Hi guys. So today we’re going to look at the 48 color Japanese Gansai Tambi watercolor palette by Kuretake. I actually got this as a gift from my parents. It was my son’s birthday and they sent this along to me too, because, you know, I guess I made him, so that was very sweet. So they live in Australia and I live in the US (America) and when they send a gift to the family, sometimes they’ll just throw in a little care gift for me, which is really nice. So thanks guys. I really love it. And I’ll think of you guys when I’m using it.
Okay. So let’s take a look at these paints. I think the most common misconception going into using these paints is that they’re going to act the same way as a traditional Western watercolor pate. When in fact, these are sort of a different thing. The main difference that I’ve found when doing research about [00:01:00] this is that these traditional Japanese Gansai paints are made up with using a binder that is glue based. So like an animal hide glue base, or a combination of glue and sugar and glycerin instead of the traditional gum Arabic that’s used in Western waters. The main thing that I noticed straight after opening them was that the paints sitting in the pan are super shiny and glossy.
And that does transfer a little bit into the end product once you’ve painted them. When I did these swatches, at the end, you can see that they are a little glossier, and they do take quite a long time to dry. And I think that’s because of that glue base and I definitely did notice this when I went back into label, all these swatches when I had finished, my hand was sort of resting on top of some of the swatches and it was sort of sticking so there was a little bit of tackiness still after, probably about five or 10 minutes or so. So, the ones where I had put the mass [00:02:00] tone color that they were still, some of the colors was still a little tacky, but the washed back ones were totally fine totally dry, just like Western watercolors. So I think that that binder does play a little bit of a part in the texture of the paint at the end, the shininess and the drying time.
So, as you might’ve noticed through swatching this selection of greens, there’s quite a few of them in this collection. In total there’s 48 colors and 11 of them are in the green area. So from lime green to sort of the Aqua seafoam green. So just to keep that in mind, if you’re thinking about purchasing this, this palette, there’s quite a lot of greens in there which may work out great if you’re sort of a landscape or botanical artist. I think this set would be really great, the range is really dynamic from nice pinks and reds through the blues and purples and [00:03:00] that those couple of metallics, it’s a really good, mix of colors.
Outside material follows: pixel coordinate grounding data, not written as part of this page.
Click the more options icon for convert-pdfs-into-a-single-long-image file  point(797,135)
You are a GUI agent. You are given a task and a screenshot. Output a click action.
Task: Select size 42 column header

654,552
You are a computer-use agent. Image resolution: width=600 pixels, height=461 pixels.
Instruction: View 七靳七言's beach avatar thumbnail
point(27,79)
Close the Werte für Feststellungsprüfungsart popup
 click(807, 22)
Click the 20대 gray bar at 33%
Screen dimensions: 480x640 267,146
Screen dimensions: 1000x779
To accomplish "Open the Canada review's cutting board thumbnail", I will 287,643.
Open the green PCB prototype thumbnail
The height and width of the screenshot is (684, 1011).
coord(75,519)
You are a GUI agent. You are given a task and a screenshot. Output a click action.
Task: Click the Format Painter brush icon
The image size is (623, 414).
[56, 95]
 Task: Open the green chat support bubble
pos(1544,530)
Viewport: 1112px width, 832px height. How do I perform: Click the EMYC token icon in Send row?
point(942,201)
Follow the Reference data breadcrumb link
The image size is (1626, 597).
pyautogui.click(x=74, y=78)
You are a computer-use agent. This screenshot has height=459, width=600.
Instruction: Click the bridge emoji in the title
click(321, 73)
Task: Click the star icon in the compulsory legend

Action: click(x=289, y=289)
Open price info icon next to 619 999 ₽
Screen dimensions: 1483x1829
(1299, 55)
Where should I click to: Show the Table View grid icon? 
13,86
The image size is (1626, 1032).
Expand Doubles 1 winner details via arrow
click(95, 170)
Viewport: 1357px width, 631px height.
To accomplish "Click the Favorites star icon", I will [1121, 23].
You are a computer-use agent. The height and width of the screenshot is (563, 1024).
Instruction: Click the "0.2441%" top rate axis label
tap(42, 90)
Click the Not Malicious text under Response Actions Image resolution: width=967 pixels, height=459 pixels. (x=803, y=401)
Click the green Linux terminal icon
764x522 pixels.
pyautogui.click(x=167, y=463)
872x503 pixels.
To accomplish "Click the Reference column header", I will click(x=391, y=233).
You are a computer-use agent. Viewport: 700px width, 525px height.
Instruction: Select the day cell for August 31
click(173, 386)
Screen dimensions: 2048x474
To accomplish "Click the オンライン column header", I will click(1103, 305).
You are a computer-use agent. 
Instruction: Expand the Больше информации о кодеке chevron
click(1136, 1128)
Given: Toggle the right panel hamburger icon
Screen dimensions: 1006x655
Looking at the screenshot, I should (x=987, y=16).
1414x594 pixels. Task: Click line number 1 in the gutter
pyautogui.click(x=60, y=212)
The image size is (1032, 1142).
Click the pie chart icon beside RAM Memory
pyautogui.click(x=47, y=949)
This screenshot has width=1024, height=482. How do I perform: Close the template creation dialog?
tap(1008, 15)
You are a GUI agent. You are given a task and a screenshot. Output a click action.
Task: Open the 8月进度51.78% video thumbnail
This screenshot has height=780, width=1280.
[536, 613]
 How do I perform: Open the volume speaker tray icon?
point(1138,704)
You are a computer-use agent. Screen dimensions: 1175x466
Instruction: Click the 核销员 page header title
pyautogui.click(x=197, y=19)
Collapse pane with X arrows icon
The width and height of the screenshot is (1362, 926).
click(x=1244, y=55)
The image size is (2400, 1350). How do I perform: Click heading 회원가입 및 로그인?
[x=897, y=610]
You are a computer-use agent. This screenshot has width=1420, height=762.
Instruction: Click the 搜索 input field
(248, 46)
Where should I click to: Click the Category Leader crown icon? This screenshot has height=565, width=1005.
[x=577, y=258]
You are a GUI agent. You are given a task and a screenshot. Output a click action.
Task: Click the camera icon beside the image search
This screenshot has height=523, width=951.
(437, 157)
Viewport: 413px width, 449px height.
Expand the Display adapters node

It’s just kind of heavy on the greens.
In this swatching what I’m doing is just sort of trying to get the most dense, mass tone than I can. And I tend to do that with all my swatching, if you’ve seen any of my other videos, I like to get like the full strength of the color and then kind of do like a little wash underneath it, doing it this way really allows me to see the full potential of the paint, to see how much pigment is in there and how far I can stretch it and how dense I could get a color. And then having the even the brightest colors can have a real subtlety to them that you wouldn’t have guessed when you just look at the mass tone.
So now we’re kind of heading into the creamy pastel set of colors. I think there are maybe four of these. There’s a lilac, a cherry blossom pink, a rose beige, and a natural beige. And they’re just the purple, pink, and sort of an apricot and the yellow color. So these are really nice. They definitely have the addition of white in there so they are a bit heavier, a bit thicker, more opaque than the other colors in here. But they’re super pretty, really nice for botanical sort of floral designs. So really, again, a nice sort of blend of colors in this collection.
So, unfortunately, I think there was some oil on the paper here probably from a fingerprint or something. I tried to sort of work the paint into the paper there, but you can see it’s kind of resisting. It has nothing to do with the performance of the paint. Unfortunately, it was just something that was on the paper.
And I think the next couple of swatches have that issue too, but overall the paint performed really, really well. Laid down super smooth. Once you sort of worked the water into the little pan. And, it actually lifts really easily too. On some of the washback stripes underneath the mass tone color I laid down a little bit too much paint so I went back in with a slightly wet brush and just lifted a little bit off and it does lift super easy. So I think other people that have switched this pallet out to have mentioned that the Gansai paints are really quite easy to lift. So if that’s the way you like to work, this may be a really good set for you.
So here are the three metallics that come in this set, there’s this white gold, which has sort of a silvery pearlescent, transparent kind of color. And there’s a bluish gold, which is sort of like an antique, sort of greenish gold. I don’t know why it’s called bluish it’s [00:06:00] more towards the green and then there’s the one that’s just called gold, which I think leans more towards rose gold than the traditional yellow type of tone gold is a really, really pretty color.
Uh, So here is just some close up of the swatches once they’re completed with their names. I know when I’m looking at, swatching online, I like to see the exact color with the name and the number and everything. So I thought I’d just put these up so that you can take a good look at them and if you’re looking for a particular color, you can see them in detail here.
I also have them on my website. I’ll put a link below if you wanted to look at them in more detail. But other than that, I think we’re done with this watching and thanks for sticking around hope it was nice and relaxing. And I’ll try and post some work using this, palette soon. Thanks guys. Bye.